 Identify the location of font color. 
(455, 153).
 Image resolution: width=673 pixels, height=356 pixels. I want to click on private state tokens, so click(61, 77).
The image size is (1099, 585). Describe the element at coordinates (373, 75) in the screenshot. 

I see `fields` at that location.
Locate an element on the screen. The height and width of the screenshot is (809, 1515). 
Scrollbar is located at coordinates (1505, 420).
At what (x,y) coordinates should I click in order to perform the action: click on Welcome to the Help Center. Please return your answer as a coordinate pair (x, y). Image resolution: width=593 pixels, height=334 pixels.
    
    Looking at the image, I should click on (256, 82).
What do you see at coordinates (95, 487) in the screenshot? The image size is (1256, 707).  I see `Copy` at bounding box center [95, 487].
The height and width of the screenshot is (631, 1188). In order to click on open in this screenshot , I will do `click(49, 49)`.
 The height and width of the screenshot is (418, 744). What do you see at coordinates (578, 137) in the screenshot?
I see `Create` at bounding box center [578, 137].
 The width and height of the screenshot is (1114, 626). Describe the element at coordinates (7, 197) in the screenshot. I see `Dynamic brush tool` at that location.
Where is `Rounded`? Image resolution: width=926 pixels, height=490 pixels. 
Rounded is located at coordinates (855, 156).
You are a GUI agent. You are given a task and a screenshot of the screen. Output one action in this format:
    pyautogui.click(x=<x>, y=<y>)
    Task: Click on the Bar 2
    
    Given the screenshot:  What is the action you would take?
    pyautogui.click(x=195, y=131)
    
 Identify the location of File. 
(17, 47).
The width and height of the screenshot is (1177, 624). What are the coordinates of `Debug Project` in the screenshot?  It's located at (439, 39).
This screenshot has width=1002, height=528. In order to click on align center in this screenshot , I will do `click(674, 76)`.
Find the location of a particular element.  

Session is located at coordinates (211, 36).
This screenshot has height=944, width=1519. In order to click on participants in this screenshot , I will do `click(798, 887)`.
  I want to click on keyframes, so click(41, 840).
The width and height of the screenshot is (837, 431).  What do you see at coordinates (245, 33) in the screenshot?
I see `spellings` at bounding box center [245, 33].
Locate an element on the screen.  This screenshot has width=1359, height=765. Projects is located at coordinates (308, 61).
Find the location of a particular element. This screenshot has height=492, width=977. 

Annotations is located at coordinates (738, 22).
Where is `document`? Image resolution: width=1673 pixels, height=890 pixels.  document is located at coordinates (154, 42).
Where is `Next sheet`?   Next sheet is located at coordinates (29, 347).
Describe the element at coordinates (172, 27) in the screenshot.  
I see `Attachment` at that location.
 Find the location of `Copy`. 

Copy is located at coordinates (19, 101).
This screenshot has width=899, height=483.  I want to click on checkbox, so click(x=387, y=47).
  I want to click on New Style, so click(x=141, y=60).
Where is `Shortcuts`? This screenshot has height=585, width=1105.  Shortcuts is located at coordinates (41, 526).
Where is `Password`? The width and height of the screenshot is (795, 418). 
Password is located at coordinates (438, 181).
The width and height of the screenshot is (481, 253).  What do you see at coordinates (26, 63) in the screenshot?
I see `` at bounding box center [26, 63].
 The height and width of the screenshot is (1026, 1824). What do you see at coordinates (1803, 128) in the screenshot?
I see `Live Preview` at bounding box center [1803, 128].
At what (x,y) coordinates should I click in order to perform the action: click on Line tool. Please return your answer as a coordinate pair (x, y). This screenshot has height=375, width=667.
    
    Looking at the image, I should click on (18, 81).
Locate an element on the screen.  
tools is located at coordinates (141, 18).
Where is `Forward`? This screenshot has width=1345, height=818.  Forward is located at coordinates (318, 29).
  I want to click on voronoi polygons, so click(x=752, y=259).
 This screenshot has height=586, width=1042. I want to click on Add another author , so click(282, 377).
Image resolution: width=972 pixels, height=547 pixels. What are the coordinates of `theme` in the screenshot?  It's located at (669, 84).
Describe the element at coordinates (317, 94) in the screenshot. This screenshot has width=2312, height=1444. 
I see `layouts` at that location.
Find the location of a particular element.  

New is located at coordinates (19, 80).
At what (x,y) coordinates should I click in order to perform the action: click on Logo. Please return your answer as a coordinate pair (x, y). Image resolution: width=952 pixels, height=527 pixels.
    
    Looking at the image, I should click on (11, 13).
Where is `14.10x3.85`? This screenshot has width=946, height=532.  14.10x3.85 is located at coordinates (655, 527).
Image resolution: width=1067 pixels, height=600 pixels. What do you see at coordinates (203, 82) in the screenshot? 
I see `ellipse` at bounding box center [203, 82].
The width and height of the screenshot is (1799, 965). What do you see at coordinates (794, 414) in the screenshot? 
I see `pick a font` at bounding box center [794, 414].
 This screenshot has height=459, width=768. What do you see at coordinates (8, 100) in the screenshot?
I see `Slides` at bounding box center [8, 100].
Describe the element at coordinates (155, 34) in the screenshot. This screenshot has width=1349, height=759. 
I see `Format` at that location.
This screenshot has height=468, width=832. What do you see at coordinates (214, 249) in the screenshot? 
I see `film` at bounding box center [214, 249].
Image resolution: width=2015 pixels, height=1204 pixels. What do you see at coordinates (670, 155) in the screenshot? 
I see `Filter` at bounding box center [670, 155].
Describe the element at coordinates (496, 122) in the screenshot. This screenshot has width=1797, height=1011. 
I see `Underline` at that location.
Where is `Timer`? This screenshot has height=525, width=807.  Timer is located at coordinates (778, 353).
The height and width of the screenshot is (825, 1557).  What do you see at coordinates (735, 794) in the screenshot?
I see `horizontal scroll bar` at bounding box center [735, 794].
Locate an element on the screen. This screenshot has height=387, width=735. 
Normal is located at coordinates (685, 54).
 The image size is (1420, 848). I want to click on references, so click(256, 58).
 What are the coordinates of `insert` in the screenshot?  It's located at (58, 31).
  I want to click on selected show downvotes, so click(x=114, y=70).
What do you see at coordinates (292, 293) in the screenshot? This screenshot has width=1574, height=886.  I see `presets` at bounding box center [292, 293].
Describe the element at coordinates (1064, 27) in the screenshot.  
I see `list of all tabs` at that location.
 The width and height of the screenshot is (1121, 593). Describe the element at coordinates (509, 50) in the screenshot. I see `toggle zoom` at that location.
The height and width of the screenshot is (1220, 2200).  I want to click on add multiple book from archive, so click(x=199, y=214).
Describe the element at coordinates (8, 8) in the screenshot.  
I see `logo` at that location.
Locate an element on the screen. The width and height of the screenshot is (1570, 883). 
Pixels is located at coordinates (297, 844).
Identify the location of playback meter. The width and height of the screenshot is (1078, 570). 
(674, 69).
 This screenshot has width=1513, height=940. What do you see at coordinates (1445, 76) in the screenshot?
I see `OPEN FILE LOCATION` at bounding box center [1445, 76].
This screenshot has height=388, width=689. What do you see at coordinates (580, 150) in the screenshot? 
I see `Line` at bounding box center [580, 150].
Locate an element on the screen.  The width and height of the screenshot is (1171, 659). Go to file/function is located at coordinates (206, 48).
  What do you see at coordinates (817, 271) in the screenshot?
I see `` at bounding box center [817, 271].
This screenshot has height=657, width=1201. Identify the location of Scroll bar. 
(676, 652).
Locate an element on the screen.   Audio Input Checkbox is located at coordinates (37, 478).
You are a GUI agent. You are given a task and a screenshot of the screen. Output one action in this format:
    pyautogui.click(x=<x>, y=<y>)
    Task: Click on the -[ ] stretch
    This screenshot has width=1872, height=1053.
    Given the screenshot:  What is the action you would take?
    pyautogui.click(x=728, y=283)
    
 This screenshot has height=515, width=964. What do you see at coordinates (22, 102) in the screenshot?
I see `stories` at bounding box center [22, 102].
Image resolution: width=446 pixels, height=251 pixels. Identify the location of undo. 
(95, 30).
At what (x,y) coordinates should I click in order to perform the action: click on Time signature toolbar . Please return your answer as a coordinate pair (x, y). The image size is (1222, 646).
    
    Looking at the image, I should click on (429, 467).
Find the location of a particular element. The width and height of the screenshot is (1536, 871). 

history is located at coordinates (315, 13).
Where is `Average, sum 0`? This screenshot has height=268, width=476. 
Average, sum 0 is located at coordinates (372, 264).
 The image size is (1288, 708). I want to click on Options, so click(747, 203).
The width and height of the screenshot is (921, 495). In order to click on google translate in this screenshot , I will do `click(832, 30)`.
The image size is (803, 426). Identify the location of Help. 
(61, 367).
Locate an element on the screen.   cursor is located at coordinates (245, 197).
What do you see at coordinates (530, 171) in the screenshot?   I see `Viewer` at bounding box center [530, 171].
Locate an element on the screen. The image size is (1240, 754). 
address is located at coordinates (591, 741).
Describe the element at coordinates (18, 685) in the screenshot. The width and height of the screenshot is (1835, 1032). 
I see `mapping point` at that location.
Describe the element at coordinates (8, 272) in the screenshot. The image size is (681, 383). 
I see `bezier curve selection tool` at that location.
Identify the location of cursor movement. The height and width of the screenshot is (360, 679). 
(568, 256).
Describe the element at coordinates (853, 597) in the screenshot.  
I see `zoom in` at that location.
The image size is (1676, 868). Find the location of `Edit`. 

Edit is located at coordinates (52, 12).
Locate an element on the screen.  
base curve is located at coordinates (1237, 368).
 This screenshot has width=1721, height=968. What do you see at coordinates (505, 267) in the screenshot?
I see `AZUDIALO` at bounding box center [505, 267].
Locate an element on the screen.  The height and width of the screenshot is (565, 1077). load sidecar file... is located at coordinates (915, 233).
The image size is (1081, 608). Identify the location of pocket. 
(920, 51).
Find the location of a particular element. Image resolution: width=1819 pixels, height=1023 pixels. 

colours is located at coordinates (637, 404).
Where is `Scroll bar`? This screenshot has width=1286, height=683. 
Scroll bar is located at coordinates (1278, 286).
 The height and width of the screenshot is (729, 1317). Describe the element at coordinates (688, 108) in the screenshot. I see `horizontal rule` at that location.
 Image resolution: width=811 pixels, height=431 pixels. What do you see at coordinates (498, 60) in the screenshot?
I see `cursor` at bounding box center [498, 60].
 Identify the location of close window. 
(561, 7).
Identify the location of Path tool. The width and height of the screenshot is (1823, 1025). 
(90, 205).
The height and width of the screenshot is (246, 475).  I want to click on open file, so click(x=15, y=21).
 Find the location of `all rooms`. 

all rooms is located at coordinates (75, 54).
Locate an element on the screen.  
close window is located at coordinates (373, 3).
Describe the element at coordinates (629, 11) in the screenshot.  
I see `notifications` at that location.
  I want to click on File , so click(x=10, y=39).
----------------------------------------
• **INSTRUCCIONES A SEGUIR**
Cuenta cuántas líneas de las filas contienen la cadena "Help", teniendo en cuenta mayúsculas y minúsculas. Responde solo con el número.

• **RESPUESTA AL PROBLEMA**
2